Mother-of-two shares her story of determination at overcoming fertility diagnosis to start a family
PUBLISHED: 09:16 27 October 2016 | UPDATED: 09:16 27 October 2016
Going teetotal, doing reflexology and yoga, sleeping eight hours every night, eating lots of vitamin-E, and working out every day - it's safe to say Lucy McCormack did everything she could to get pregant.
The 35-year old from Dereham had wanted children for as long as she could remember, but was given an enormous shock aged just 18, when she was diagnosed with a fertility condition that made conceiving naturally extremely unlikely.
Fast forward 17 years and Mrs McCormack is now mother to two healthy boys - but the journey has been anything but easy.
Her problems began in her teens when she went long spells without having periods, culminating in being diagnosed with polycystic ovary syndrome - which impacts on fertility and can cause miscarriages.
If left untreated the condition can lead to diabetes, high blood pressure, high cholesterol, heart disease, and even cancer of the uterus.
“I remained determined that one day I would have a family,” Mrs McCormack said.
Having struggled with weight problems during her teens, Mrs McCormack decided to focus on losing weight to help control her condition and increase her chance of becoming pregnant.
After meeting and marrying her husband Gerry, now 34, Mrs McCormack stepped up her body-work in an all-out attempt to conceive.
“If obsessed brides are called e’brizezillas’ then I was a ‘mumzilla’,” Mrs McCormack said.
“My body was my temple.
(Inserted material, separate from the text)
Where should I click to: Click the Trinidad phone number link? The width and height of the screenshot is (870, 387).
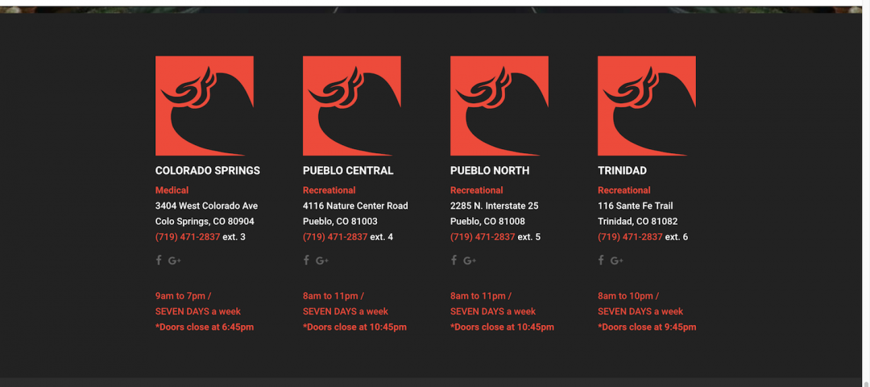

I drank no alcohol, worked out every day, drank loads of water, ate loads of Vitamin E-rich foods, slept eight hours every night, and did reflexology and yoga.”
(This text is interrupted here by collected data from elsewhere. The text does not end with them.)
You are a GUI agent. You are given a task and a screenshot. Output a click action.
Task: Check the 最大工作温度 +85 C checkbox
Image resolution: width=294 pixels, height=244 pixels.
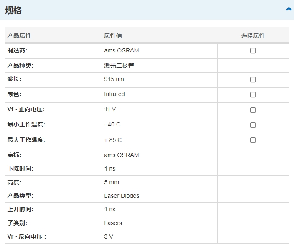253,140
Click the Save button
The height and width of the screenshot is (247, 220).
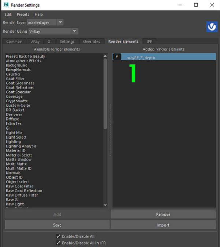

But her efforts went unrewarded and the couple then turned to IVF - only for Mrs McCormack to discover she was pregnant the day before she was due to embark on a course of fertility drugs.
Their son Finn was born in July 2013.
Just before his second birthday Mrs McCormack was ecstatic when she found out she was pregnant again naturally, but her joy turned to misery when she suffered a miscarriage.
“I was absolutely devastated,” she said.
“I took the miscarriage really badly and ended up being on anti-depressants for a while.
“I had been lucky to fall pregnant twice naturally but because I was only ovulating twice a year it was anyone’s guess whether I would fall pregnant again after my miscarriage.”
But after having IVF treatment at Bourn Hall Clinic , the couple were blessed with their second son Rory.
“I have two miracle sons, one conceived naturally and one as a result of IVF, and I am just so grateful,” she said.
Mrs McCormack is sharing her story ahead of Fertility Awareness Week, a national campaign about fertility that runs from next Monday to November 6.